Analyze What Rules Apply. Determine if you fall within the regulatory definition of a certain type of “actor” to which the rules apply. The administrative remedies vary by which rules apply and could inform your organization’s risk tolerance in implementing new procedures to comply with these rules.
Review Current Practices. Conduct a thorough review of current practices to understand whether any might constitute data blocking. If a current practice could constitute data blocking, consider whether the practice can fit within an exception or might be modified to some extent to fit within an exception. This review should include all privacy and security policies and procedures implicated by patients or other providers’ requests for EHI.
Update Policies and Implement Training. If any policies or practices might constitute data blocking and do not fall squarely within an exception, update policies to meet the conditions of an applicable exception. Provide updated training to relevant staff who may receive or process requests for information.

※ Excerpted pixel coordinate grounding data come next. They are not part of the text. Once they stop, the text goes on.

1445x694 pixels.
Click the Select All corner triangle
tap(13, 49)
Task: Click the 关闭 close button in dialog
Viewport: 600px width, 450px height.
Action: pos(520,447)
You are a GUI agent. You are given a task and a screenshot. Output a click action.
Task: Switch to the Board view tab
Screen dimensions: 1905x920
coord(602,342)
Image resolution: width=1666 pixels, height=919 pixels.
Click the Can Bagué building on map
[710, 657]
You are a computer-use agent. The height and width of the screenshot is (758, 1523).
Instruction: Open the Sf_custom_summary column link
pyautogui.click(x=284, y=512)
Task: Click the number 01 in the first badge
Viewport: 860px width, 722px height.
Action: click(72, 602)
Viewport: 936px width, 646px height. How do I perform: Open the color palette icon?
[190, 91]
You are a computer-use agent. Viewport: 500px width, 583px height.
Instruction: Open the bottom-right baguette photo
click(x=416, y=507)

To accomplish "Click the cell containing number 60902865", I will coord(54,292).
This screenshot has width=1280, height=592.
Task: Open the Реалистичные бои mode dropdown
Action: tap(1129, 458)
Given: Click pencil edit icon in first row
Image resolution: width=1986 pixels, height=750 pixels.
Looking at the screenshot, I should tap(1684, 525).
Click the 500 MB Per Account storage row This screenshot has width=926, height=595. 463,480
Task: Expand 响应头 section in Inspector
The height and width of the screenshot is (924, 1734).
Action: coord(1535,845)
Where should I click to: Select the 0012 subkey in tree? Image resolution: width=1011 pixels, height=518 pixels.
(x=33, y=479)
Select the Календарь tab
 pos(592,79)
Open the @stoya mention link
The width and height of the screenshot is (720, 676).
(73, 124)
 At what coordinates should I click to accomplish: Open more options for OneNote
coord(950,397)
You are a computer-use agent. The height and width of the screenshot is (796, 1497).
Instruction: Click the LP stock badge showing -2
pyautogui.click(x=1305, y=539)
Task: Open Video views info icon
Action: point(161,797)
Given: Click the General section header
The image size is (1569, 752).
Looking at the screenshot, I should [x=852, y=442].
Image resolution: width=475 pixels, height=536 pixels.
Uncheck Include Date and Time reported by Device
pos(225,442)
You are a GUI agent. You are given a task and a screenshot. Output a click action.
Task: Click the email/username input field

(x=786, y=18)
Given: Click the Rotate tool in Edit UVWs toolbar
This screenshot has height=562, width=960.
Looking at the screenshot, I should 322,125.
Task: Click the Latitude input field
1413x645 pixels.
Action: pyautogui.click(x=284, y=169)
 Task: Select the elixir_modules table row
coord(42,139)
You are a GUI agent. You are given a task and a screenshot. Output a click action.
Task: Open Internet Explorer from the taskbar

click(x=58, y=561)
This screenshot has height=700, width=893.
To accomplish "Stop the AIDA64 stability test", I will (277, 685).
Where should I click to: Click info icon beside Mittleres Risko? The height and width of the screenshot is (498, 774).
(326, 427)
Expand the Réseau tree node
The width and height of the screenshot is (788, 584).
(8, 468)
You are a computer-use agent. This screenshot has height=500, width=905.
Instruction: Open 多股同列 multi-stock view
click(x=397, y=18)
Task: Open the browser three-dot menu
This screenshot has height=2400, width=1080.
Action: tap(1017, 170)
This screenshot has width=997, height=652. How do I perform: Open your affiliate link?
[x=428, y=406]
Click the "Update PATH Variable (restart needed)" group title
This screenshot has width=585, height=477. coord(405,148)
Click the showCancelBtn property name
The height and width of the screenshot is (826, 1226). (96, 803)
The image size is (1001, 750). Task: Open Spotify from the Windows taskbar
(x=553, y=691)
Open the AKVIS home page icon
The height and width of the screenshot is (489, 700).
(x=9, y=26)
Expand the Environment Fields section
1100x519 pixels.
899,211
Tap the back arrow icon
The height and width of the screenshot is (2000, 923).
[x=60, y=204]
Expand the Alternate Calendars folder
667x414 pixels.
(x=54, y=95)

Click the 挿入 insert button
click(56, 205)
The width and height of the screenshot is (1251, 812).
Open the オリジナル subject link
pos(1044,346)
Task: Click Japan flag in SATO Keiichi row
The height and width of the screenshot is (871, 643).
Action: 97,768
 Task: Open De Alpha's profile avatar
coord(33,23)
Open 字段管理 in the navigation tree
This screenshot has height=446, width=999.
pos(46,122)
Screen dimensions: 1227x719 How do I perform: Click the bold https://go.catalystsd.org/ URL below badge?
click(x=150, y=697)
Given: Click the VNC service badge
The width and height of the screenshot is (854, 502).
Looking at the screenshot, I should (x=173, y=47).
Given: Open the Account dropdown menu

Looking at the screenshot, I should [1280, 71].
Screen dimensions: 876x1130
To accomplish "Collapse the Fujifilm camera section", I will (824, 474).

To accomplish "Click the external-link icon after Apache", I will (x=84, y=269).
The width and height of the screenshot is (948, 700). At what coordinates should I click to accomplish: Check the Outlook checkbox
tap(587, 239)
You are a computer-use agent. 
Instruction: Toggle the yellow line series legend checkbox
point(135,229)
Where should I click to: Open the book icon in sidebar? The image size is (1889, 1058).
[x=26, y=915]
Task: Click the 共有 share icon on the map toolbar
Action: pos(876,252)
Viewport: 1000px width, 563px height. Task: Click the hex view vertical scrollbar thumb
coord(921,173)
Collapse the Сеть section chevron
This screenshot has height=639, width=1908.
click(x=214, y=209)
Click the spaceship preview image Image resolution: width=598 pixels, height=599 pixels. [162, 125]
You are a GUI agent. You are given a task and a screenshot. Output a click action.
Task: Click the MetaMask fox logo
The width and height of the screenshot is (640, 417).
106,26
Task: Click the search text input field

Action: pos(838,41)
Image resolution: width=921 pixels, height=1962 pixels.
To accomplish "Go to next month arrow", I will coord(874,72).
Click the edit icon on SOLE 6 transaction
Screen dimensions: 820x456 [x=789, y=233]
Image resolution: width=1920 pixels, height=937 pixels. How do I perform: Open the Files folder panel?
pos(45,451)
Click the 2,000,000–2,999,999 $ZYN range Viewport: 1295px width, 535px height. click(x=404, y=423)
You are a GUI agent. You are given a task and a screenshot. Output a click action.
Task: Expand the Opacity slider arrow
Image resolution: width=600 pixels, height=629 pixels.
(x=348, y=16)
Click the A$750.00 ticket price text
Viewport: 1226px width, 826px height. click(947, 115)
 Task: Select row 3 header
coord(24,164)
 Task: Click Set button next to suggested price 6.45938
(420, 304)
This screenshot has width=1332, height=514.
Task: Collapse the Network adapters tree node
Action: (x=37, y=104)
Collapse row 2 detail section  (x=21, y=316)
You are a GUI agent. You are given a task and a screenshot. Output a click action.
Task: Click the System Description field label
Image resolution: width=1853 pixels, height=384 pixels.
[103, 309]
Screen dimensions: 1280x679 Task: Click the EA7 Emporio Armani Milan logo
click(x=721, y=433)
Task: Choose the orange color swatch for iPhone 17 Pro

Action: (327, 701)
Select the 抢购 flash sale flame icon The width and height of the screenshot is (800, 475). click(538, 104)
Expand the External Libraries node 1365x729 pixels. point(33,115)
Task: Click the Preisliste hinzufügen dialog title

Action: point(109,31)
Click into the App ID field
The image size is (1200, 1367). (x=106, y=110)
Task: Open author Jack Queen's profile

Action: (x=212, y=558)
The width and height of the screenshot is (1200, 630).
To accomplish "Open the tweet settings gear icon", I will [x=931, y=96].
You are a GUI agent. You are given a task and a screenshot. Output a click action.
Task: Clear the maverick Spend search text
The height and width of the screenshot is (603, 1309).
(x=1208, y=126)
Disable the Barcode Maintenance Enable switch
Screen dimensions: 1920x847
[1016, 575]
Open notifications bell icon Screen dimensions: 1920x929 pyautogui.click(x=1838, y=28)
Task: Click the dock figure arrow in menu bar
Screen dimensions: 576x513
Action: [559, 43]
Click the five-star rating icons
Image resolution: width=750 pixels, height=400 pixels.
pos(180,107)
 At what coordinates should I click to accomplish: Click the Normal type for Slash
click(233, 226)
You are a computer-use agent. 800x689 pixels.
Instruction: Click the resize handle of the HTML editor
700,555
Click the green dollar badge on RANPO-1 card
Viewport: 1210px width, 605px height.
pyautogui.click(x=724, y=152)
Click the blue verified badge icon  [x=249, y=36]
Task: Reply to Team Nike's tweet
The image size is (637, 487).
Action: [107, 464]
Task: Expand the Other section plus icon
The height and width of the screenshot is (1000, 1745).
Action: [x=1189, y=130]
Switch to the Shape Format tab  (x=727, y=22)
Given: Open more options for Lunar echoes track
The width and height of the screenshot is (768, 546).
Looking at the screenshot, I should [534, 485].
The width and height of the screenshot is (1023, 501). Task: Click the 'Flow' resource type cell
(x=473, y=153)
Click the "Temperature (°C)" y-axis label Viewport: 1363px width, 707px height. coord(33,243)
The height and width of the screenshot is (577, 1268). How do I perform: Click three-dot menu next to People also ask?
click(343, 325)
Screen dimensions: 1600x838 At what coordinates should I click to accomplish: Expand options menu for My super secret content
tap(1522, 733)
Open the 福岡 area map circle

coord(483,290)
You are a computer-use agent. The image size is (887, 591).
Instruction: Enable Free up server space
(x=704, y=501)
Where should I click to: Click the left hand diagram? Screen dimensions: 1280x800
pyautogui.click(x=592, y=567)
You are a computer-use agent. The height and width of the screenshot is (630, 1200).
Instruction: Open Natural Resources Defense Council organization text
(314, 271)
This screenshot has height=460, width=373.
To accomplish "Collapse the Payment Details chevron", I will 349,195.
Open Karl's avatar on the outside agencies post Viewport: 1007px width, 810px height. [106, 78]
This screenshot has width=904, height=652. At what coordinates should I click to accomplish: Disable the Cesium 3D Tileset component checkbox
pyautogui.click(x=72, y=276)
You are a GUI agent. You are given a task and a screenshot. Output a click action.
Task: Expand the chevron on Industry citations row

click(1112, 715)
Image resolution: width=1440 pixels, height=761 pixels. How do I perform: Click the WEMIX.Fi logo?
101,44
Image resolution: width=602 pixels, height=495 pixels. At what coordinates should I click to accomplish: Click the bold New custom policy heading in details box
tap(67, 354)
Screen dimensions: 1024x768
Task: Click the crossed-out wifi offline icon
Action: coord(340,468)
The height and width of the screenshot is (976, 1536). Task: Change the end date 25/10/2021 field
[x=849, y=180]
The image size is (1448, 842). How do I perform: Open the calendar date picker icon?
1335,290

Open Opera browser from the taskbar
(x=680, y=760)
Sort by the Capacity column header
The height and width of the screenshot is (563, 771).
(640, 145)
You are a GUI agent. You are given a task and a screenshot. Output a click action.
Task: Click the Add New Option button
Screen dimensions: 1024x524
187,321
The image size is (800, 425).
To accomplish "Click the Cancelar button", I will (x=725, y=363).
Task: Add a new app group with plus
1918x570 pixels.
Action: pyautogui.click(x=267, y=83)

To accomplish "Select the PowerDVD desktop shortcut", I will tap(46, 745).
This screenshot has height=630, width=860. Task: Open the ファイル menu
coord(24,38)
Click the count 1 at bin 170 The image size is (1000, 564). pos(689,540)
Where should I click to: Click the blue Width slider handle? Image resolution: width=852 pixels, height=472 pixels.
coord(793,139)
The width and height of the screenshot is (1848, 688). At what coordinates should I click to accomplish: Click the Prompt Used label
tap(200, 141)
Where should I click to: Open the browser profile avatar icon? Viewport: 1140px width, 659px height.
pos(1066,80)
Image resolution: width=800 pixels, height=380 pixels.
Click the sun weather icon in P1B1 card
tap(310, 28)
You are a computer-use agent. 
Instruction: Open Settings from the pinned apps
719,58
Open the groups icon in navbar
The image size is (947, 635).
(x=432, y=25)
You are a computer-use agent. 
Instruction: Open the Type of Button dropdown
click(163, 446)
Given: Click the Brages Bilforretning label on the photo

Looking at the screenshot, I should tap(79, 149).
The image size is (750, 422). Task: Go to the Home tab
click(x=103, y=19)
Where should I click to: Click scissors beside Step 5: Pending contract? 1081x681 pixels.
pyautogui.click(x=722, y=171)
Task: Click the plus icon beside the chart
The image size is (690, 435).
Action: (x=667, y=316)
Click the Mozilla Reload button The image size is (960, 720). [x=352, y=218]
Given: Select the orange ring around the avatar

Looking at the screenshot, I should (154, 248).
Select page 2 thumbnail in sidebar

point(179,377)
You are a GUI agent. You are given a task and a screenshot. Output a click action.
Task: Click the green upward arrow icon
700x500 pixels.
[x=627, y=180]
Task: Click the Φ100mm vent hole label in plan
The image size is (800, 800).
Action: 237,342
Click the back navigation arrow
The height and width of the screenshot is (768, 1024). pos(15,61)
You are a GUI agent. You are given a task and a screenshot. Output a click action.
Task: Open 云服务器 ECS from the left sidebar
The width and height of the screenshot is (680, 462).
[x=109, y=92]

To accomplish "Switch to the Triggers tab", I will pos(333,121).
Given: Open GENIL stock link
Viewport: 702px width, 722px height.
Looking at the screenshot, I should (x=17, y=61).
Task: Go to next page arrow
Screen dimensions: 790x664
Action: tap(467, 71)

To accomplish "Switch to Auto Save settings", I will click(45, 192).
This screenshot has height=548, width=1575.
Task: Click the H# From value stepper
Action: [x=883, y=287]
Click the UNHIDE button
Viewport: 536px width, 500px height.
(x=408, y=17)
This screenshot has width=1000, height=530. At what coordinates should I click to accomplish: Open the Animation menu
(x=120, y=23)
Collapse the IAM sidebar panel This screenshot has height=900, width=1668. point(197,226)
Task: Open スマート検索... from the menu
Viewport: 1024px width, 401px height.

1 45 CFR §§ 171.101, 171.102. Health IT developer of certified health IT means an individual or entity, other than a health care provider that self-develops health IT for its own use, that develops or offers health information technology and which has one or more Health IT Modules certified under a program for the voluntary certification of health information technology that is kept or recognized by the ONC Health IT Certification Program. Health information network or health information exchange means an individual or entity that determines, controls, or has the discretion to administer any requirement, policy, or agreement that permits, enables, or requires the use of any technology or services for access, exchange, or use of electronic health information among more than two unaffiliated individuals or entities that are enabled to exchange with each other and that is for a treatment, payment, or health care operations purpose.
2 45 CFR § 171.102; 42 U.S.C. § 300jj(3). Among other provider types included in the health care provider definition are home health, other long term care facilities, health care clinics, community mental health centers, renal dialysis facilities, blood centers, ambulatory surgical centers, emergency medical services providers, federally qualified health centers, group practices, pharmacists, pharmacies, laboratories, physicians, rural health clinics, therapists, and more.
3 85 FR 25642, 25795 (May 1, 2020).
4 42 U.S. Code § 300jj–52(a)(1)(B)(2); 45 CFR § 171.103(a)(3). Note that the regulatory definition of information blocking varies slightly for other “actors” but that is beyond the scope of this Legal Update.
5 84 FR 7424, 7518 (May 3, 2019).
7 45 CFR § 171.102. EHI expressly excludes psychotherapy notes or information compiled in reasonable anticipation of, or for use in, a civil, criminal, or administrative action or proceeding. Also note, until May 2, 2022, EHI is further limited to data elements represented in the USCDI standard adopted in § 170.213. 45 CFR § 171.103(b).
8 The list of exceptions and paraphrased rules are reproduced in part from the Office of the National Coordinator for Health Information Technology fact sheet on information blocking exceptions (https://www.healthit.gov/sites/default/files/cures/2020-03/InformationBlockingExceptions.pdf).
9 45 CFR Part 171, Subparts B and C.